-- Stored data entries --
# # # # #
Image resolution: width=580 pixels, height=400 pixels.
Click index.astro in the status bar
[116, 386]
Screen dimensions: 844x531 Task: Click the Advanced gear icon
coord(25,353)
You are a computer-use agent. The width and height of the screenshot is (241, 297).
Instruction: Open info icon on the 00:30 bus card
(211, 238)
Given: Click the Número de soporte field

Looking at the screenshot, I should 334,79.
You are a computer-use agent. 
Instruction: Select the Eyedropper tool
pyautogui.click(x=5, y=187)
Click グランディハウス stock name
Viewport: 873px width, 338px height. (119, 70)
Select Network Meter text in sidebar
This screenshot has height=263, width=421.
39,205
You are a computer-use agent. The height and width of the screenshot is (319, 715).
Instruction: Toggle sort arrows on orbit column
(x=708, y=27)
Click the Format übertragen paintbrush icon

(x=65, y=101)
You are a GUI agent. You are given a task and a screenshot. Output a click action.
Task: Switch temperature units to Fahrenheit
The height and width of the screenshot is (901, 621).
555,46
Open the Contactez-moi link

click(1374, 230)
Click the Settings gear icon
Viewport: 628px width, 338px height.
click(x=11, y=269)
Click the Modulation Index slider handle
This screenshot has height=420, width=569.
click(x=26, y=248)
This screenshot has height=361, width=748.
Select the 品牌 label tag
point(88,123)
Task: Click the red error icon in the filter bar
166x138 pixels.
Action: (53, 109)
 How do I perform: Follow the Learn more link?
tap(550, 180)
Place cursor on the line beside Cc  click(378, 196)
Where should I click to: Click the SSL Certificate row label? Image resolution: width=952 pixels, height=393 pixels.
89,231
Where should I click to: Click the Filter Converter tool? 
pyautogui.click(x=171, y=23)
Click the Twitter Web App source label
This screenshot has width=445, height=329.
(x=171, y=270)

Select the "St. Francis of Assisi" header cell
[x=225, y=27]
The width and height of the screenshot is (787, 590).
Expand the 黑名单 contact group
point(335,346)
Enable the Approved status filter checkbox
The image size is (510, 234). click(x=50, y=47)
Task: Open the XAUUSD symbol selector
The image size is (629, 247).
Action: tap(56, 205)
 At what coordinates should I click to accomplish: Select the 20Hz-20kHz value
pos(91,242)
# # # # #
-- WHAT TO WORK ON --
What you need to do is repeat every record above exactly.

-- YOUR RESPONSE --
Image resolution: width=580 pixels, height=400 pixels.
Click index.astro in the status bar
[116, 386]
Screen dimensions: 844x531 Task: Click the Advanced gear icon
coord(25,353)
You are a computer-use agent. The width and height of the screenshot is (241, 297).
Instruction: Open info icon on the 00:30 bus card
(211, 238)
Given: Click the Número de soporte field

Looking at the screenshot, I should 334,79.
You are a computer-use agent. 
Instruction: Select the Eyedropper tool
pyautogui.click(x=5, y=187)
Click グランディハウス stock name
Viewport: 873px width, 338px height. (119, 70)
Select Network Meter text in sidebar
This screenshot has height=263, width=421.
39,205
You are a computer-use agent. The height and width of the screenshot is (319, 715).
Instruction: Toggle sort arrows on orbit column
(x=708, y=27)
Click the Format übertragen paintbrush icon

(x=65, y=101)
You are a GUI agent. You are given a task and a screenshot. Output a click action.
Task: Switch temperature units to Fahrenheit
The height and width of the screenshot is (901, 621).
555,46
Open the Contactez-moi link

click(1374, 230)
Click the Settings gear icon
Viewport: 628px width, 338px height.
click(x=11, y=269)
Click the Modulation Index slider handle
This screenshot has height=420, width=569.
click(x=26, y=248)
This screenshot has height=361, width=748.
Select the 品牌 label tag
point(88,123)
Task: Click the red error icon in the filter bar
166x138 pixels.
Action: (53, 109)
 How do I perform: Follow the Learn more link?
tap(550, 180)
Place cursor on the line beside Cc  click(378, 196)
Where should I click to: Click the SSL Certificate row label? Image resolution: width=952 pixels, height=393 pixels.
89,231
Where should I click to: Click the Filter Converter tool? 
pyautogui.click(x=171, y=23)
Click the Twitter Web App source label
This screenshot has width=445, height=329.
(x=171, y=270)

Select the "St. Francis of Assisi" header cell
[x=225, y=27]
The width and height of the screenshot is (787, 590).
Expand the 黑名单 contact group
point(335,346)
Enable the Approved status filter checkbox
The image size is (510, 234). click(x=50, y=47)
Task: Open the XAUUSD symbol selector
The image size is (629, 247).
Action: tap(56, 205)
 At what coordinates should I click to accomplish: Select the 20Hz-20kHz value
pos(91,242)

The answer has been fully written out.